= Tâche demandée =
Modifiez la partie qui s'ouvre sur la ligne contenant « Task: Click the ДОБАВИТЬ ДОКУМЕНТ button » et se ferme sur la ligne contenant « Action: [808, 333] ». Reproduisez-la en remplaçant « axis label » par « axis tick », sans rien changer d'autre.

= Enregistrements fournis =
■ ■ ■
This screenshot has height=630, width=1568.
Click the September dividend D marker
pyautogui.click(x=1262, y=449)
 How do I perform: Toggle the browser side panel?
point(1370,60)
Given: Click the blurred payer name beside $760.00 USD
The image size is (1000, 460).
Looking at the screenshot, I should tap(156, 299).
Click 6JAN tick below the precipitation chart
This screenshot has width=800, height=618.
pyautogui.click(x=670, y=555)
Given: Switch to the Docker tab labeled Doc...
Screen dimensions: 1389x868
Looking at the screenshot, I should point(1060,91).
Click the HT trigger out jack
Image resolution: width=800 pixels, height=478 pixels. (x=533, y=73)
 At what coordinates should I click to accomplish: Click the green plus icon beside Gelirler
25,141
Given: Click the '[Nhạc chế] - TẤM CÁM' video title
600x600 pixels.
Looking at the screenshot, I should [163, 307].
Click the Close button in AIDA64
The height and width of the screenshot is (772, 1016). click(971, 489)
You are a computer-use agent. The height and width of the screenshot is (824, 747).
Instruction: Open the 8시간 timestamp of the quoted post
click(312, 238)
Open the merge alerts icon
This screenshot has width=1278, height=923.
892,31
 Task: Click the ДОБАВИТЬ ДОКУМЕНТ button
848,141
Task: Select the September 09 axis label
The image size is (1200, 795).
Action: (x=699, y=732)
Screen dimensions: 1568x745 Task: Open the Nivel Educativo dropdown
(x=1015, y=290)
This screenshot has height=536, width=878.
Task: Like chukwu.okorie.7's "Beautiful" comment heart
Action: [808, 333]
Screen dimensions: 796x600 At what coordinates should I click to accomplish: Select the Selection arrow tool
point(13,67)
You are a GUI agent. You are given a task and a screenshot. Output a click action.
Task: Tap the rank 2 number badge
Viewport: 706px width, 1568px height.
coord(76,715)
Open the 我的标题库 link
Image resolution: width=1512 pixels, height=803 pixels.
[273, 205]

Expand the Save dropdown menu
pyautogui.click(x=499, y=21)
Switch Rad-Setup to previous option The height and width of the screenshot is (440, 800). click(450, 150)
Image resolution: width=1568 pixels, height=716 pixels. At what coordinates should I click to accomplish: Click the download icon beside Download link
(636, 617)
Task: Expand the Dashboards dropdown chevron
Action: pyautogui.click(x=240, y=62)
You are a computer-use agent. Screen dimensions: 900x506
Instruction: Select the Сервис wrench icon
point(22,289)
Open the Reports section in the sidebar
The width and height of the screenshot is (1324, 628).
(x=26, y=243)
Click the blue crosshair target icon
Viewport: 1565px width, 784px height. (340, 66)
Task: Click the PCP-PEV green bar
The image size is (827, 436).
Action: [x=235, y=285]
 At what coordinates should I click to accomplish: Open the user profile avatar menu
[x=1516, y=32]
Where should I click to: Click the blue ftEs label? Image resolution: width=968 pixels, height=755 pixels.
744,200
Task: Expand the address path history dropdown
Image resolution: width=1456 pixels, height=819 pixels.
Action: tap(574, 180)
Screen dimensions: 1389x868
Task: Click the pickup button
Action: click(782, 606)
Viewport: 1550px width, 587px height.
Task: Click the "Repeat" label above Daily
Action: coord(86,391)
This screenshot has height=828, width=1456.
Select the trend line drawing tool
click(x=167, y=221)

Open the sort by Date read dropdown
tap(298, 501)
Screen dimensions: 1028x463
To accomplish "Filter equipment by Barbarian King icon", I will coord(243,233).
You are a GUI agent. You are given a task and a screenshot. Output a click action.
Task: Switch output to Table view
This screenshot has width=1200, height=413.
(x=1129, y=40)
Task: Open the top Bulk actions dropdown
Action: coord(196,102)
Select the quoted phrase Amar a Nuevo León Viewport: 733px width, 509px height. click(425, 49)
■ ■ ■
= Résultat obtenu =
 Task: Click the ДОБАВИТЬ ДОКУМЕНТ button
848,141
Task: Select the September 09 axis tick
The image size is (1200, 795).
Action: (x=699, y=732)
Screen dimensions: 1568x745 Task: Open the Nivel Educativo dropdown
(x=1015, y=290)
This screenshot has height=536, width=878.
Task: Like chukwu.okorie.7's "Beautiful" comment heart
Action: [808, 333]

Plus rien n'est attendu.